Several treatment regimens for RION have been studied, including bevacizumab alone, triamcinolone alone, and the combination of both. Shields et al found that, after a single dose of intravitreal triamcinolone in patients with RION, visual acuity improved by 2 lines within 3 weeks and was sustained at 11 months, and optic disc hyperemia had resolved by 11 months.8 In another study, when patients were treated with bevacizumab alone, visual acuity improved in 64% and optic disc edema resolved in 100%.9 The combination of triamcinolone and bevacizumab also resulted in improvement in visual acuity.9 Importantly, the study demonstrated that patients with vision loss directly attributed to RION are likely to experience improvement in vision after treatment.9

These data support treatment for patients who experience acute decline in visual acuity due to RION and perhaps show support for treating patients to maintain vision and prevent vision loss.10 By contrast, Eckstein et al found that, with long-term follow-up of up to 55 months after RION, optic atrophy still occurred despite treatment.7

MORE DATA NEEDED

More data are needed on the long-term optic nerve implications of plaque brachytherapy for primary melanoma and choroidal metastases.
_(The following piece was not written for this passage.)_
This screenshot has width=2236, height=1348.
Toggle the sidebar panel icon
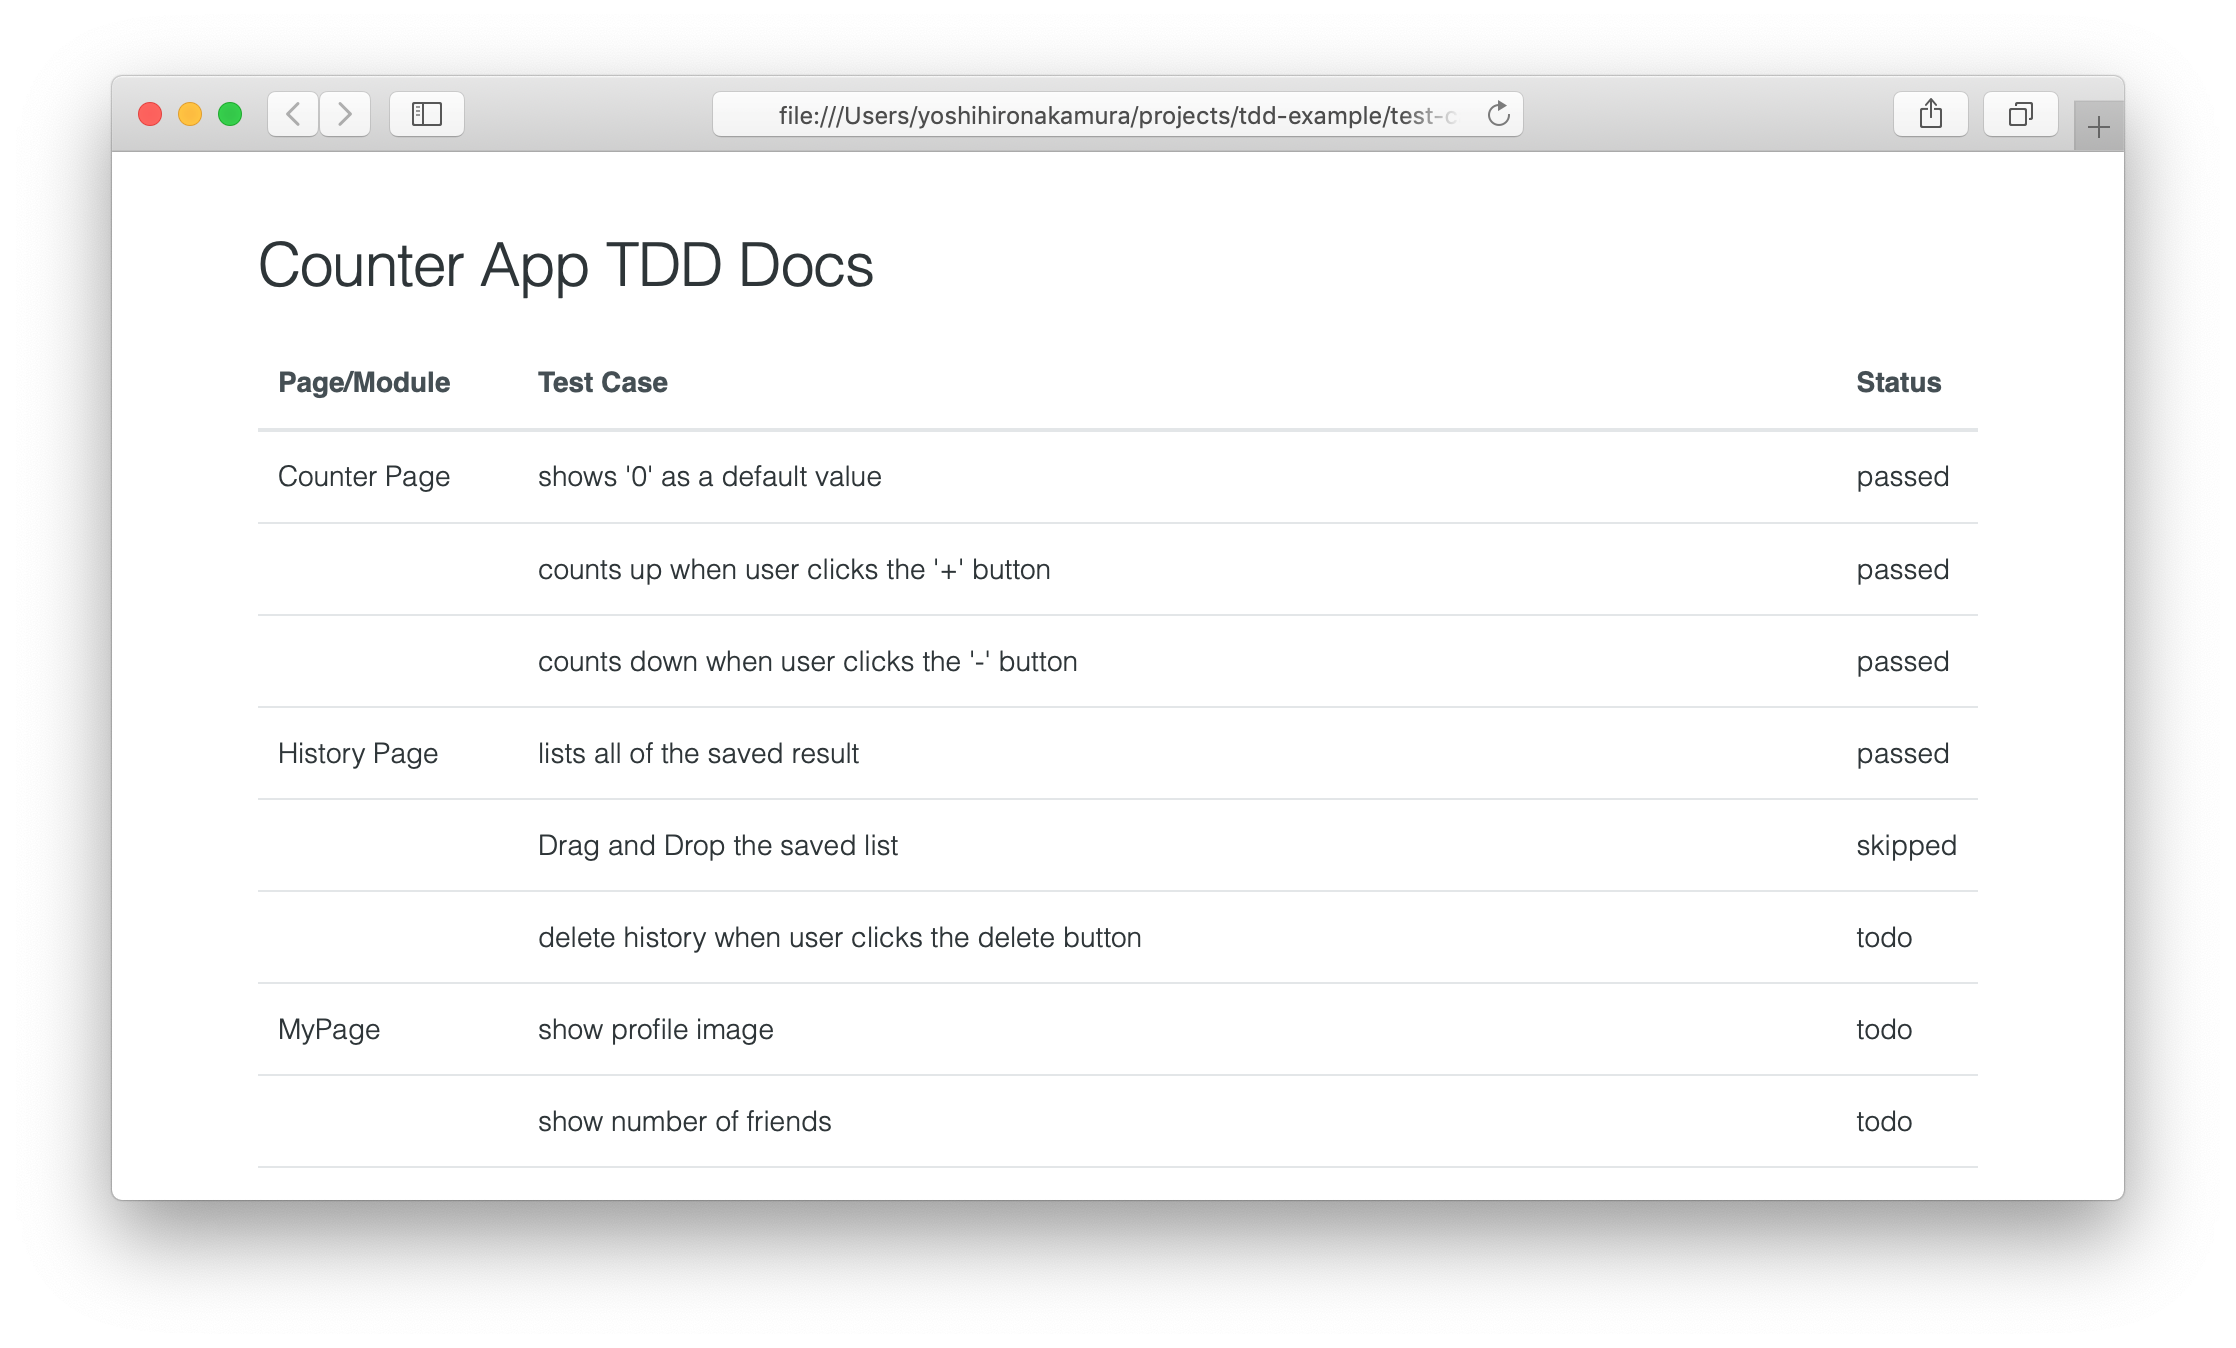point(427,114)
Sustained effects of treatment remain largely unknown, as many patients will lose vision from concurrent radiation maculopathy, thus confounding the outcomes.

Prophylactic treatments for ischemic retinopathy such as panretinal photocoagulation and concurrent periocular triamcinolone acetonide have been considered, but ethical justification for treating all eyes has not been established at this time.